A couple months ago, my physical therapy practice on Congress Street was burglarized. Two days later, one of my physical therapists was verbally threatened by someone who had entered our lobby to use a scrap of a waiting-room magazine to roll a joint. Unfortunately, these were not isolated events, but part of a larger, ongoing crisis.
On July 14, members of Portland’s City Council will have an opportunity to approve Portland Downtown’s Ambassador Program — and I urge them, and anyone who wants to help turn this around, to support it. The Ambassador Program is exactly the kind of immediate, practical support this city needs. The staff will help clean up our streets, engage with the public and connect people to services before things escalate. It won’t solve everything, and it’s not meant to. But it can help address the day-to-day symptoms we’re all living with while we work toward deeper, long-term solutions.
Like many business owners in Portland’s Arts District, I’ve been watching the slow unraveling of a neighborhood I love. I opened Dirigo Physical Therapy and Performance in 2018 in the Arts District. I believed in Portland’s downtown — its creativity, its energy and its people. I still do. But each day, it’s clearer that the current situation isn’t working. Not for businesses, and certainly not for those in crisis.
The well-documented business closures are symptoms of a deeper crisis. As a recent op-ed in the Portland Press Herald pointed out (“Portland’s Arts District is officially in crisis,” June 13), the issues we’re facing — addiction, mental illness, homelessness and vacant storefronts — are not isolated. They’re connected. And they’re getting worse.

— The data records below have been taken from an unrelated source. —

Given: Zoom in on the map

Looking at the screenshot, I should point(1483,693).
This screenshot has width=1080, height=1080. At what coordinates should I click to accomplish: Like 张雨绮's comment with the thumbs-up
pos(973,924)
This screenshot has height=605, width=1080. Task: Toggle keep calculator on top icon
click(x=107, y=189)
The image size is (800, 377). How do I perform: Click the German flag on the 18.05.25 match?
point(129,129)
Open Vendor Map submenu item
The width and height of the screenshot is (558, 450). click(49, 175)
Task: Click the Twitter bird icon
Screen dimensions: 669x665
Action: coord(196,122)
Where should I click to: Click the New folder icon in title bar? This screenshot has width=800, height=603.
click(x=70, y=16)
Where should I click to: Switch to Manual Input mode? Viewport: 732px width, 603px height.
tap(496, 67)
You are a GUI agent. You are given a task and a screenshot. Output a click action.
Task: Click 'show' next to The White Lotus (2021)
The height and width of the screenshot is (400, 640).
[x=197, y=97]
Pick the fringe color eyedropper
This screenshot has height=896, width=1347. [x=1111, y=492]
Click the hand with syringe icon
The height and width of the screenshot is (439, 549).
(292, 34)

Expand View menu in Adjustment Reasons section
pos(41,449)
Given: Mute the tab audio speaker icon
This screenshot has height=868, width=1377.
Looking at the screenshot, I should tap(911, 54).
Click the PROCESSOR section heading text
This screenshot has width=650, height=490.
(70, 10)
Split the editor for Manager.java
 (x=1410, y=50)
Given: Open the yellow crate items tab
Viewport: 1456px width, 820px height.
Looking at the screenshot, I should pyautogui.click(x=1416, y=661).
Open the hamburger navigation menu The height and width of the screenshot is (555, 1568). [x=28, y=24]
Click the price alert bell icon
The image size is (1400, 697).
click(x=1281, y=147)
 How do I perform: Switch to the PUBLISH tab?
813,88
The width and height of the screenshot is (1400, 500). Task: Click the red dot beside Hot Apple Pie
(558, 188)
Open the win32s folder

In my work as a physical therapist, I often treat patients who come in with knee pain, only to discover the source of the problem is actually at the hip. If I focus only on the knee and ignore the hip, we’ll be stuck managing knee pain forever. Fixing their knee pain means treating the hip. But here’s the thing: I can’t ignore the knee, either. The patient is in pain now. I have to manage that pain while we work on the root cause. That’s what real recovery looks like.
The same is true for Portland. We need long-term, coordinated efforts around housing, mental health services, addiction treatment and public health. But we also need short-term responses that meet the moment. The Ambassador Program is a chance to do both — manage the crisis in front of us, while we work upstream.
Soon, I’ll be providing weekend physical therapy hours at the Maine Correctional Center, hoping to help incarcerated individuals learn to manage pain without relying on opioids. It’s a small step, but it reflects my belief that real change starts upstream — treating the hip — before someone ends up on the street, in crisis, or without support.
At my clinic, we’ve moved to a secure entry system — a necessary precaution, but one that adds friction to care and creates another barrier for patients. And we’re not alone. Too many small businesses are making similar decisions just to keep the doors open. The Arts District needs action. It needs plans. And it needs partnership — both for the people experiencing the visible effects of this crisis, and for those trying to stay in business beside them.
The Ambassador Program is not a substitute for systemic reform. But it’s a lifeline. Let’s use it as a starting point and take action before more businesses, residents and artists are forced to walk away.